▸ **Your assignment**: The answer is to be all of the data below, reproduced exactly.

- - -

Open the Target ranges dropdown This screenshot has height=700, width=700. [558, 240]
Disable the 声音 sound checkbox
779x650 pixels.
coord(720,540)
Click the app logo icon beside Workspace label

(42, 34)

- - -

▸ **Solution to this exercise**:
Open the Target ranges dropdown This screenshot has height=700, width=700. [558, 240]
Disable the 声音 sound checkbox
779x650 pixels.
coord(720,540)
Click the app logo icon beside Workspace label

(42, 34)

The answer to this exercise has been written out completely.